• [Petikan Halaman]:
:::::

Kisah yang mirip diceritakan Wakil Pemimpin Redaksi IDNTimes Umi Kalsum. Saat liputan, salah satu reporter IDN Times mengenakan seragam IDN Times.
Sementara seorang rekan yang lain, hanya mengenakan pakaian sipil dan tanda pengenal. Mereka berdiri berdekatan dan sedang mengambil gambar aparat yang sedang memukuli demonstran.
“Justru kemudian reporter yang menggunakan seragam IDN Times yang dikejar oleh aparat,”kata Umi. Reporter yang berseragam IDN Times tersebut, justru diintimidasi untuk menghapus video yang merekam kekerasan aparat.
Hal yang mirip juga dialami reporter Narasi dan Deduktif seperti yang diungkap para pimpinan media dalam konferensi pers. Para reporter mengalami kekerasan dari aparat, tidak hanya dari kepolisian tetapi juga personal TNI.
Tidak hanya di Jakarta, kekerasan terhadap jurnalis juga terjadi di Semarang, Jawa Tengah, di mana jurnalis dari Pers Mahasiswa turut menjadi korban tindakan represif aparat kepolisian saat meliput aksi massa yang mengangkat tema serupa.
KKJ melaporkan bahwa setidaknya 11 jurnalis di Jakarta menjadi korban kekerasan aparat yang dilakukan dalam berbagai bentuk, mulai dari intimidasi, ancaman pembunuhan, hingga kekerasan fisik dan psikis yang menyebabkan luka-luka serius.
Di Semarang, tercatat tiga anggota Lembaga Pers Mahasiswa (LPM) mengalami sesak napas hingga pingsan akibat tembakan gas air mata yang dilancarkan oleh polisi untuk membubarkan massa.
Dalam kejadian kali ini, tidak hanya aparat kepolisian yang terlibat, tetapi juga personel TNI yang diduga kuat turut dikerahkan dalam proses pengamanan. Mereka menjadi aktor utama di balik serangan terhadap jurnalis.
Berdasarkan laporan dari Tempo.co, personel TNI dan Polri diduga memukul serta mengancam membunuh seorang jurnalis Tempo yang berinisial H saat meliput demonstrasi di Kompleks Parlemen DPR RI pada Kamis, 22 Agustus 2024.
Kekerasan ini berawal saat jurnalis H merekam aksi aparat TNI dan Polri yang diduga menganiaya seorang demonstran yang terkulai lemas di dekat pagar sisi kanan gerbang utama Gedung DPR RI yang telah dijebol oleh massa sekitar pukul 17.00 WIB.
Tanpa peringatan, tiga orang aparat langsung meringkus H, menanyakan identitas serta surat tugas peliputan yang dimilikinya.

:::::

• [Data Tercatat]:

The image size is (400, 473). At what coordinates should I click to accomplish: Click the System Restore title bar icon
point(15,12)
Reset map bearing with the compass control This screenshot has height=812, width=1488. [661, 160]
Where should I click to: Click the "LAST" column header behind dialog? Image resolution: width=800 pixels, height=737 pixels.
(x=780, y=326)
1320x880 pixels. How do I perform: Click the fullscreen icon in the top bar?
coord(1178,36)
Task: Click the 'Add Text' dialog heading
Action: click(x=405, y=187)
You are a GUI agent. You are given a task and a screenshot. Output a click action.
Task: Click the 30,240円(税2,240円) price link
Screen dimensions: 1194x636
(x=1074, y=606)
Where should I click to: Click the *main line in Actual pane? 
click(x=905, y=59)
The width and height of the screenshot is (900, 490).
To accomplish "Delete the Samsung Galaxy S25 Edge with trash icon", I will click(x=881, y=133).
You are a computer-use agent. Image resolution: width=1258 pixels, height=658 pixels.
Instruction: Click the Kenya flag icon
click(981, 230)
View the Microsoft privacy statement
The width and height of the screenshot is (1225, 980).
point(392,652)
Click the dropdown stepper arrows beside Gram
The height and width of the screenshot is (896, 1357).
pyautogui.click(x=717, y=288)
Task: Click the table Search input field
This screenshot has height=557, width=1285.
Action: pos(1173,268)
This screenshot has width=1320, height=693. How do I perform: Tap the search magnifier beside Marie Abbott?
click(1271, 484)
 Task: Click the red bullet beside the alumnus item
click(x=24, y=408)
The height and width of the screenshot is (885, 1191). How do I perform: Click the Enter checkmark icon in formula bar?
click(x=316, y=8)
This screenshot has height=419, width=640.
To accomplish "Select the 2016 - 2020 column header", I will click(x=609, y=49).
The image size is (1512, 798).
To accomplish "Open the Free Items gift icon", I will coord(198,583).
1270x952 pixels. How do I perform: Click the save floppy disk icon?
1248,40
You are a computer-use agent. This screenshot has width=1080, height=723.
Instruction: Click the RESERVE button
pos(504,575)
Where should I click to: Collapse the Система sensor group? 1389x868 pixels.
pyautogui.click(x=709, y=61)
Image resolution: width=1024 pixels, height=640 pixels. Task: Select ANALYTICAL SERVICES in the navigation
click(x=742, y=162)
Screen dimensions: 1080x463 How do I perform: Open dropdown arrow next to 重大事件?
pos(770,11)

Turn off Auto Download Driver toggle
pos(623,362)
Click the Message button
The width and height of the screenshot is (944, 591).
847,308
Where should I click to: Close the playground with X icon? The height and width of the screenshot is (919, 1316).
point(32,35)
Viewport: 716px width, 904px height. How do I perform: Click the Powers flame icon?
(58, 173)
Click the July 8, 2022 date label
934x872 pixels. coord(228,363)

:::::

• [Yang Diharapkan]: Bisakah Anda mencetak bagian petikan halaman yang dimulai dari "Di Semarang, tercatat" dan berakhir pada "untuk membubarkan massa.", tanpa mengubah satu kata pun? Data ini tidak berhubungan dengan petikan halaman.

• [Jawaban Lengkap]:
Di Semarang, tercatat tiga anggota Lembaga Pers Mahasiswa (LPM) mengalami sesak napas hingga pingsan akibat tembakan gas air mata yang dilancarkan oleh polisi untuk membubarkan massa.